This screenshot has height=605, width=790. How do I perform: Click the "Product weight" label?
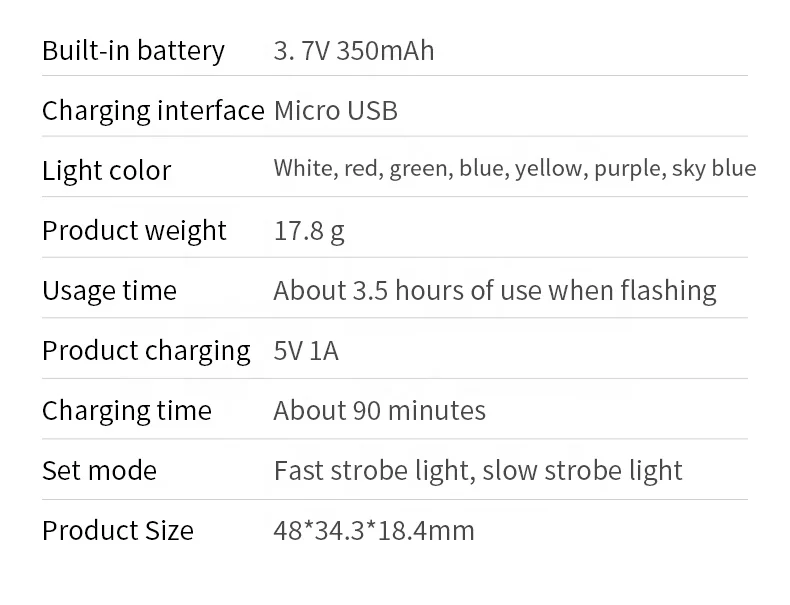tap(134, 231)
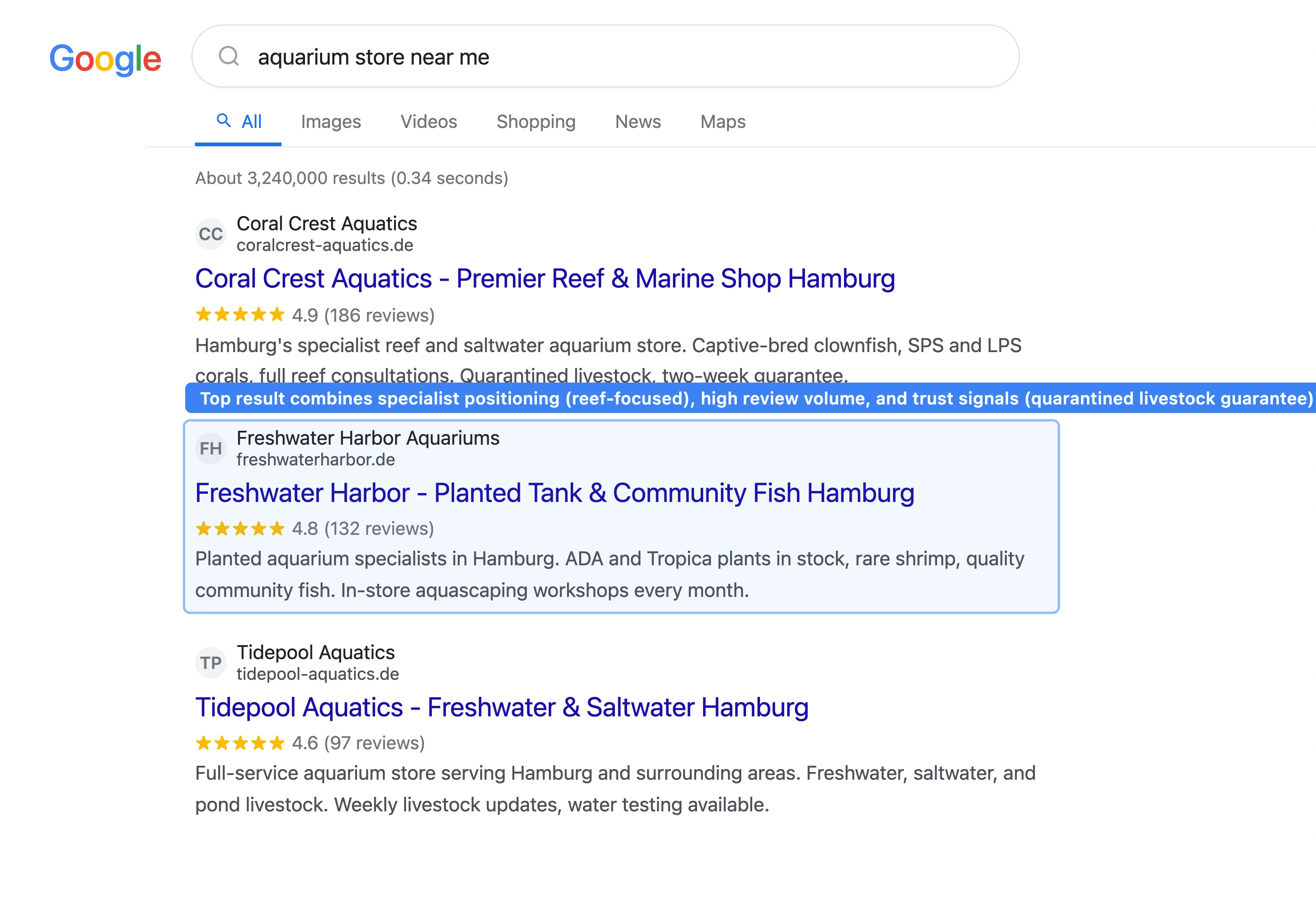Open the Videos tab

tap(428, 121)
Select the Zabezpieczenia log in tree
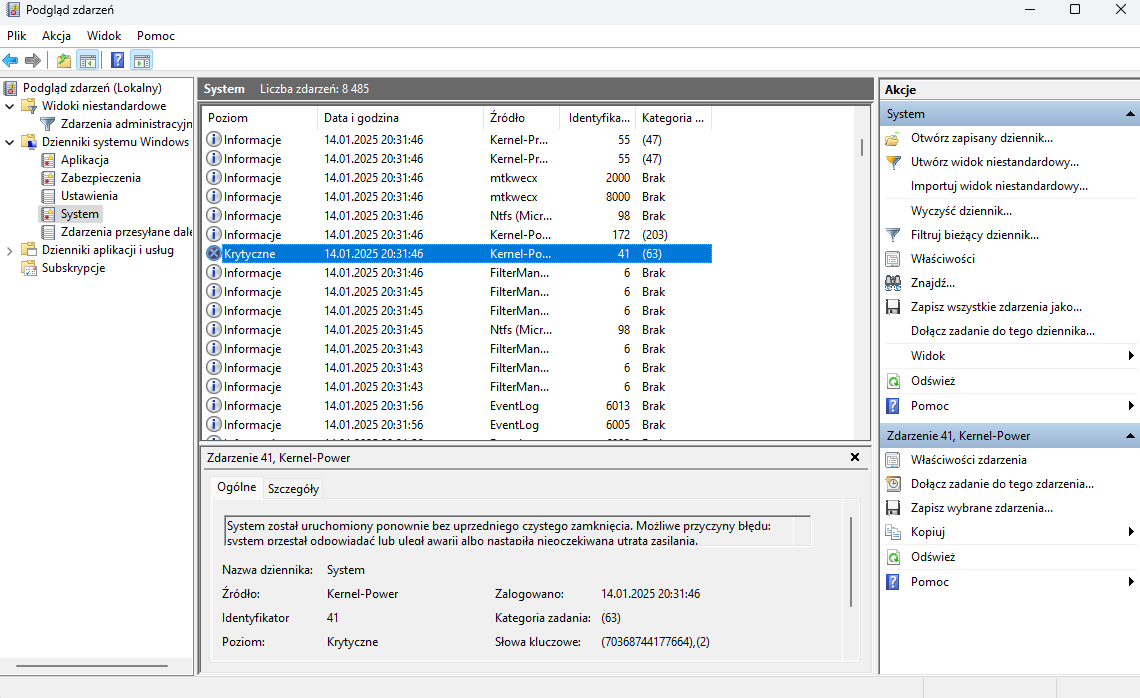 tap(100, 178)
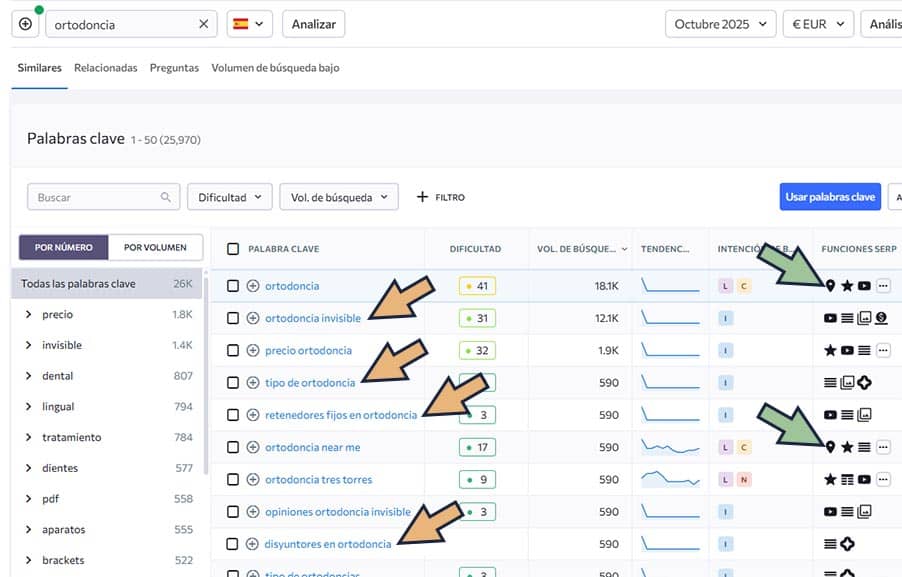Click star reviews icon in 'precio ortodoncia' row
Screen dimensions: 902x577
pos(830,351)
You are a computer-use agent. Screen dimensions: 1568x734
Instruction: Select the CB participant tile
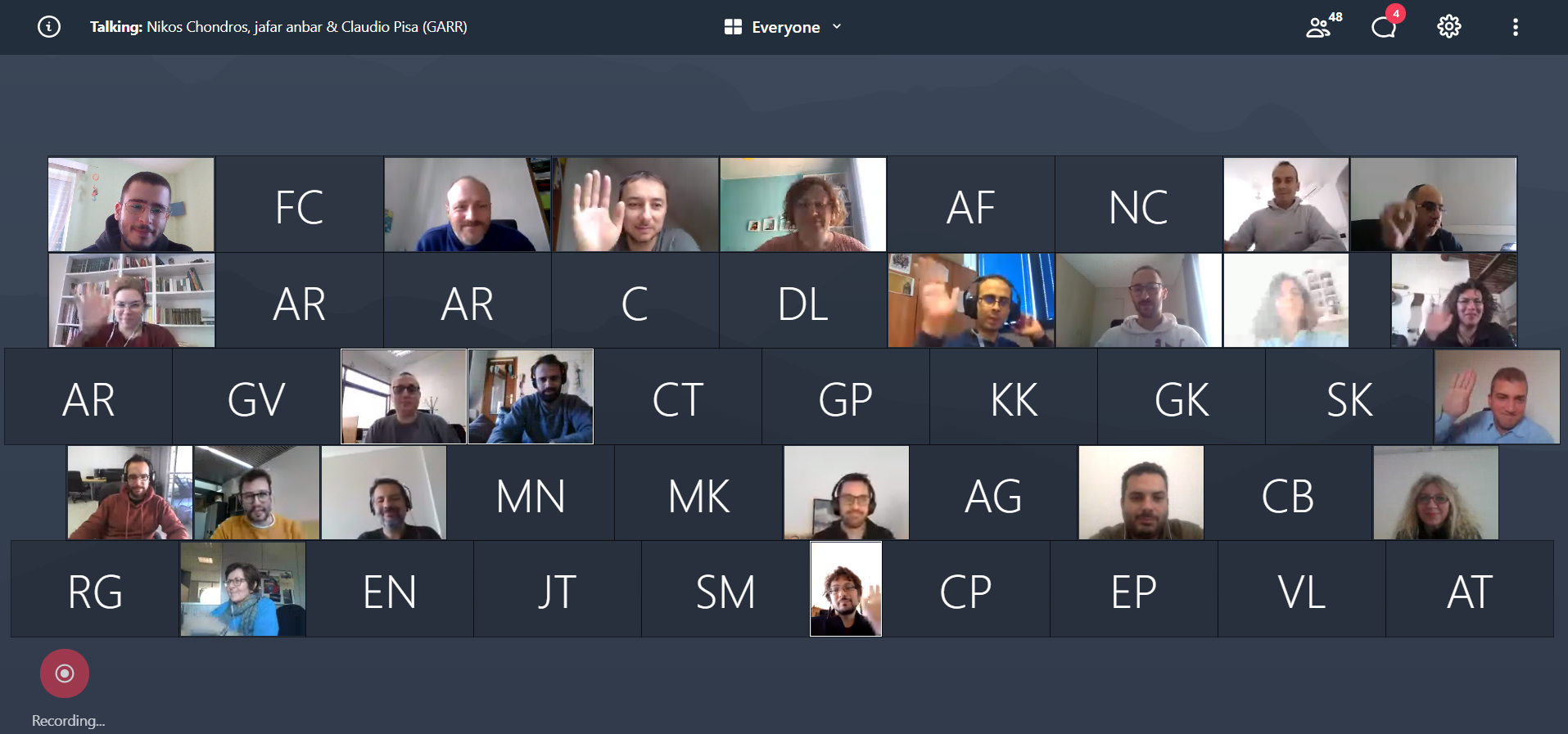(x=1288, y=493)
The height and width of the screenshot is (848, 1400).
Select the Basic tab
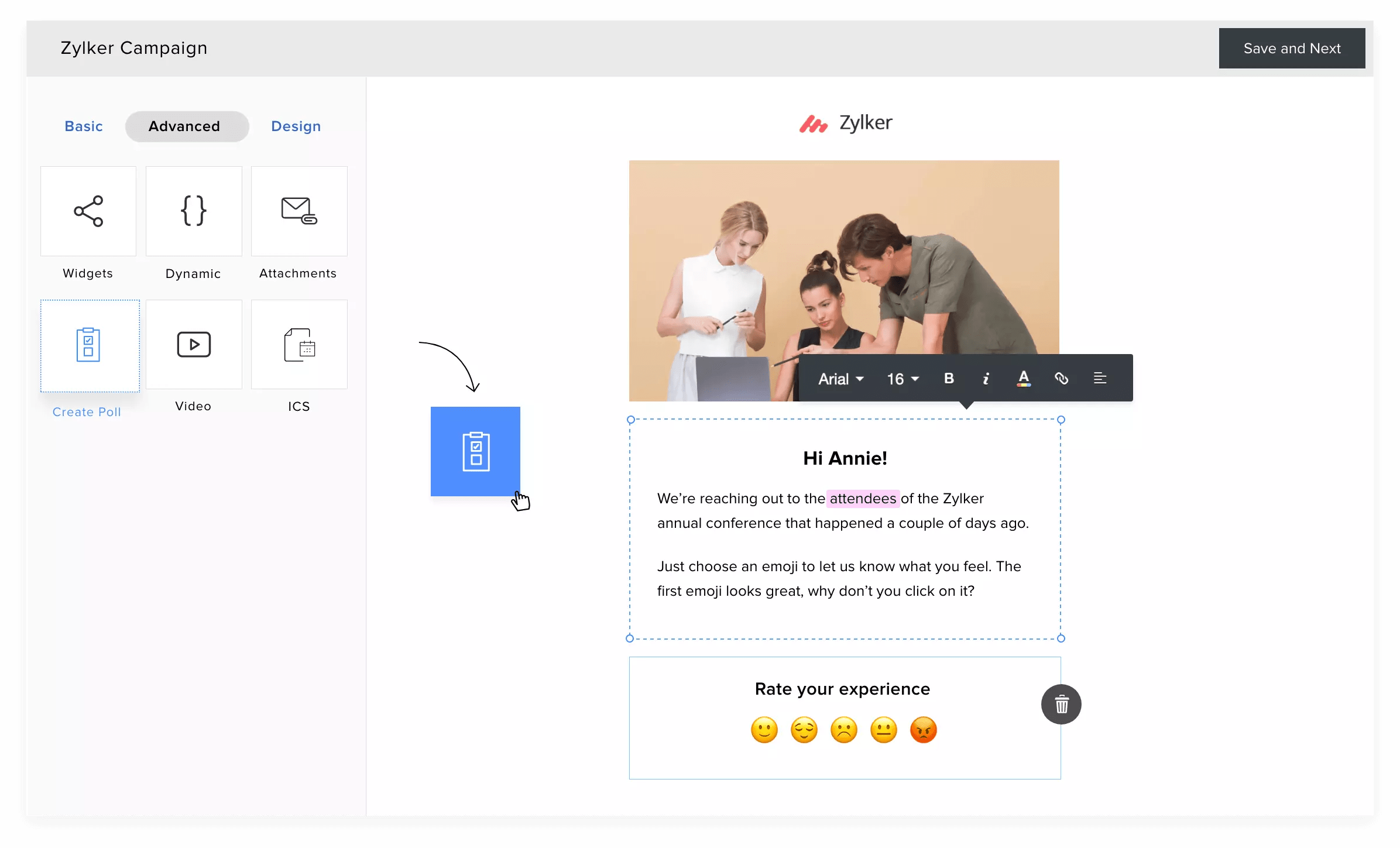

┄┄┄┄┄┄┄┄┄┄┄┄┄┄┄┄┄┄┄┄

→ Task to carry out
Repeat word for word the lines beginning at the one with "The height and" and ending at the final line of the records above, both included, and no others. Leave the pictures out.

→ Written response
The height and width of the screenshot is (848, 1400).
Select the Basic tab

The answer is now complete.